This is where things got a little interesting and messy. You can see in the above screenshot that there are four activities in the True container which would be executed if the ApprovalStatus equated to Reject. Three of those activities were responsible for setting a variable, sending a final notification that the initial email was rejected and writing the status out to a SQL logging table, which I will cover in the next section. I would refer to the fourth activity as a hack or a workaround to overcome one of several limitations of the current version of ADF, and that is the inability to terminate execution of a pipeline based on an evaluation. It should be a simple matter of terminating a pipeline run if the email is rejected. In Logic Apps, by comparison, there is a Terminate control.

word image 105 Azure Data Factory pipelines: Filling in the gaps

This concept does not, to my knowledge, exist in ADF. There are a couple of Azure feedback items that address this.
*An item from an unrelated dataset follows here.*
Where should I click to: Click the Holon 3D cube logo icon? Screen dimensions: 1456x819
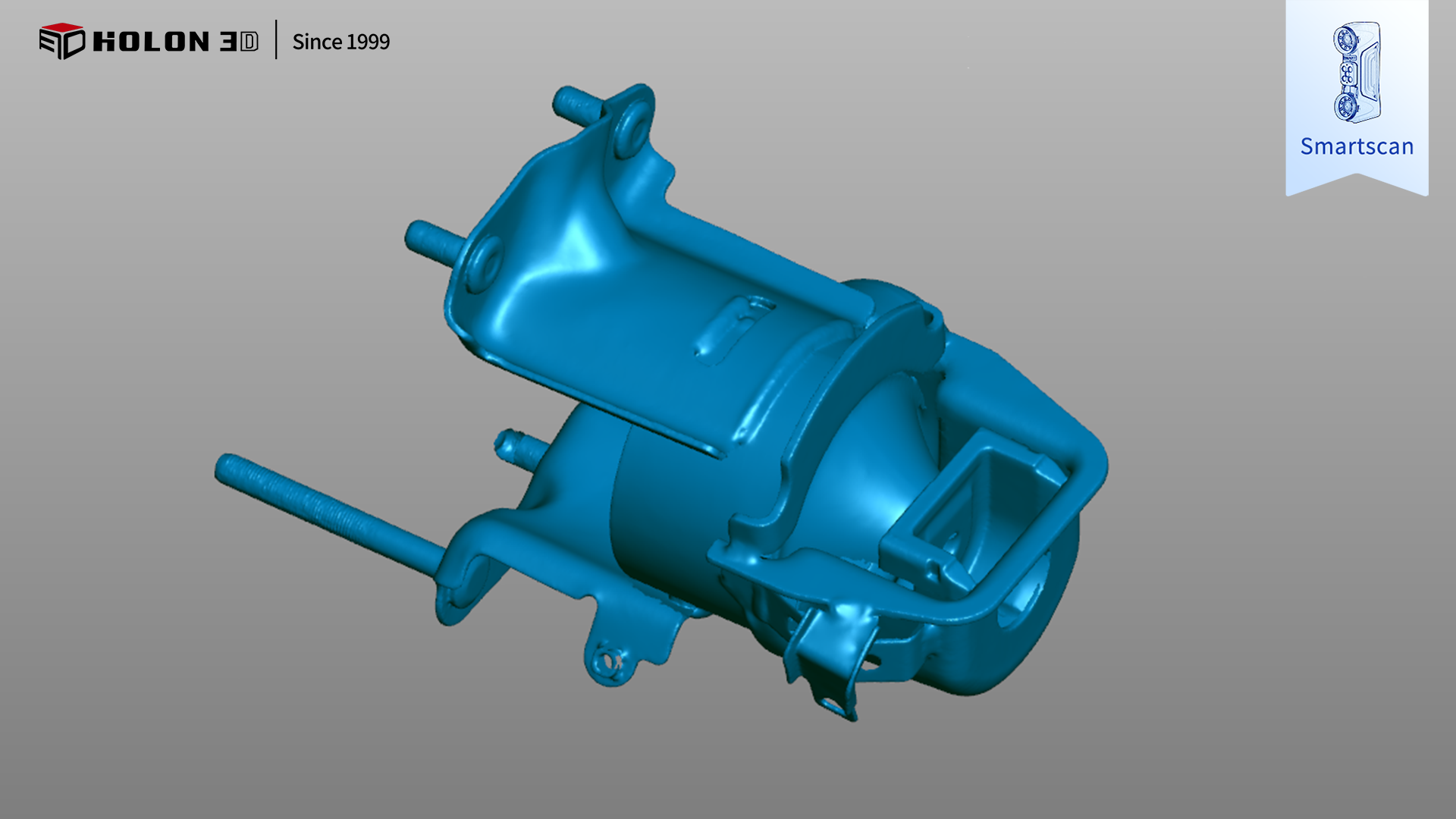(x=61, y=41)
https://feedback.azure.com/forums/270578-data-factory/suggestions/38143873-a-new-activity-for-cancelling-the-pipeline-executi

https://feedback.azure.com/forums/270578-data-factory/suggestions/34301983-throw-error-activity

I suppose it is possible to self-cancel the pipeline run based on a value, but I did not explore that option. I will provide a link here if you would like to explore dynamically creating a URL string and POST the cancelling of your pipeline instead of the solution I chose.

https://docs.microsoft.com/en-us/rest/api/datafactory/pipelineruns/cancel

The path I chose was actually mentioned in one of the feedback links, which is to intentionally generate an error in the pipeline to force it to stop. Prior to the termination, it is possible to write out a log entry noting the intentional stoppage. The below stored procedure, not my proudest achievement in SQL development history, serves the purpose of killing my pipeline upon rejection and can be called with an Execute Stored Procedure activity right after the log entry is written.

CREATE PROCEDURE [dbo].[spThrowError]

AS

BEGIN

    

RAISEERROR(‘Forcing Pipeline To Stop’, 15, 1)    

END

GO

word image 106 Azure Data Factory pipelines: Filling in the gaps

Logging it all, and you are kidding me

Up to this point, I have demonstrated only a few of the overall pipeline activities for the approval process. In the final solution there are many more control tasks that send reminders, move files from source to sink locations, and as mentioned, write out log entries to a SQL table at almost every step. I created another simple stored procedure that performed this logging and placed it amply throughout the pipeline so that analysts could use the information to streamline the process in the future. It would be helpful to know, for example, how often the emails were being rejected or the duration of time between when the emails were sent and when they were approved. In this case, time really was money.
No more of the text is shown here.